Practically walked out, this looks like prayer about your specific day.  When religious people say, “cast your cares on God” it doesn’t mean that you just say, “Lord, I’m casting my care on you” and you’ll feel immediate relief.  God wants you to explain why you feel the way you do.   Go into detail with him in your prayer time like you would if your best friend is there.    For me, I had to change from praying whether or not to take an opportunity to pray what I was worried about if I did take it and what I was worried about if I didn’t.   The more effort I put into the relationship the more I’m filled with joy and peace.

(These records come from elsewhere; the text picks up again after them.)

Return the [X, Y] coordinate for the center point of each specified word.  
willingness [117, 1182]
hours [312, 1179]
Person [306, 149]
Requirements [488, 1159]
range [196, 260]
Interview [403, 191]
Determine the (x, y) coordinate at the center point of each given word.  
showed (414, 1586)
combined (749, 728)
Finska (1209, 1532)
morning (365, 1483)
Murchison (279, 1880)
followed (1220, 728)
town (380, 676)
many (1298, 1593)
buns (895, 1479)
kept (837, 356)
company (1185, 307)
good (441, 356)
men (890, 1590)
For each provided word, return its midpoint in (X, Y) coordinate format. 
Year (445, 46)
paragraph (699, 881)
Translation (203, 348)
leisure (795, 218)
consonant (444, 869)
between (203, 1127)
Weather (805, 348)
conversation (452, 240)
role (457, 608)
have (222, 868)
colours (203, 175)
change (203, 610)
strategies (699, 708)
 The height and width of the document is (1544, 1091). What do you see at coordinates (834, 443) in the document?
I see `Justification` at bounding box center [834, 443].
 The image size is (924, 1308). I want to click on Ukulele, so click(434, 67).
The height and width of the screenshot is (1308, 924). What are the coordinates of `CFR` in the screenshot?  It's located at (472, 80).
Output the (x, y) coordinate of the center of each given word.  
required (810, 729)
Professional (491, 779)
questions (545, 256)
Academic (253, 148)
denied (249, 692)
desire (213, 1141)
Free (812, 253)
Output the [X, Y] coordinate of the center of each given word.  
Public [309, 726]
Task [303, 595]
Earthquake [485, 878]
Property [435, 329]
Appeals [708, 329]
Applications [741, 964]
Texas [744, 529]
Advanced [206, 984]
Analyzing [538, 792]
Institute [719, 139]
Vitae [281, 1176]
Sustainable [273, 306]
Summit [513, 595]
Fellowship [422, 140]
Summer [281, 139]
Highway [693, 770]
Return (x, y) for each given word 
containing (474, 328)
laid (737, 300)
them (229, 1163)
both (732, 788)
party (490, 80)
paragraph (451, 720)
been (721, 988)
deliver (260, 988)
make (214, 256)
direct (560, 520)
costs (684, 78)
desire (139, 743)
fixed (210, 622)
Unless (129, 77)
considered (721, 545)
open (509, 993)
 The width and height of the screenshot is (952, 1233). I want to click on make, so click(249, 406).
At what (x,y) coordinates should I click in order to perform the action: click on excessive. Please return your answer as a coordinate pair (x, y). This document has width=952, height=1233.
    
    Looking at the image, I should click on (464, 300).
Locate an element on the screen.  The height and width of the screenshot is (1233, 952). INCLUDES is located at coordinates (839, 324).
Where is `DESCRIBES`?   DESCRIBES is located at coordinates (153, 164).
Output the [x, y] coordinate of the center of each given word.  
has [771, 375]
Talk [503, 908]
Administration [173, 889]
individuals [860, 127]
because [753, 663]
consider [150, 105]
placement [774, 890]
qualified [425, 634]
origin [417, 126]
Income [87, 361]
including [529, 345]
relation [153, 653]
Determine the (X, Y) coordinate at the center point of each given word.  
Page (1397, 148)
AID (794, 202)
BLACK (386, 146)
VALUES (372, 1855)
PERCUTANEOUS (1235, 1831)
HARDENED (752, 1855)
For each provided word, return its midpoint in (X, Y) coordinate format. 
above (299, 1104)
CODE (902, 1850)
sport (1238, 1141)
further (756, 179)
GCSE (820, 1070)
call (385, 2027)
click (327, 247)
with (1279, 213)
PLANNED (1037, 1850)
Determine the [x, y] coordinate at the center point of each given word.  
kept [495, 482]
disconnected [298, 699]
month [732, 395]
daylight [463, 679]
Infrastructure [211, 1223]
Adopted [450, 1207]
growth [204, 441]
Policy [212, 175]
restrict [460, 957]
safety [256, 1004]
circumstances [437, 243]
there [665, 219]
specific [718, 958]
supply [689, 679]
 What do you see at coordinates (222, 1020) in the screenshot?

I spent the better part of my life trying to figure out why God made me.  God’s blessed me with front-row seats to some miracles and some divine appointments.   I’d ask, “why not me?”  However, often I’d be obsessive even to the point of depression that I could not figure out what I’m supposed to be doing.   I’d ask, “how will God use me?”  For me, I had to realize that “purpose” was not synonymous with value.  If I was doing something important then surely I’m valuable.   Our value isn’t determined by what we do!  Our value is determined by what Jesus did.  That’s the difference between Christianity and every so-called religion.  Once I realized that my pursuit of purpose had become a form of idolatry and that I needed to replace it with a pursuit of God I was no longer obsessed.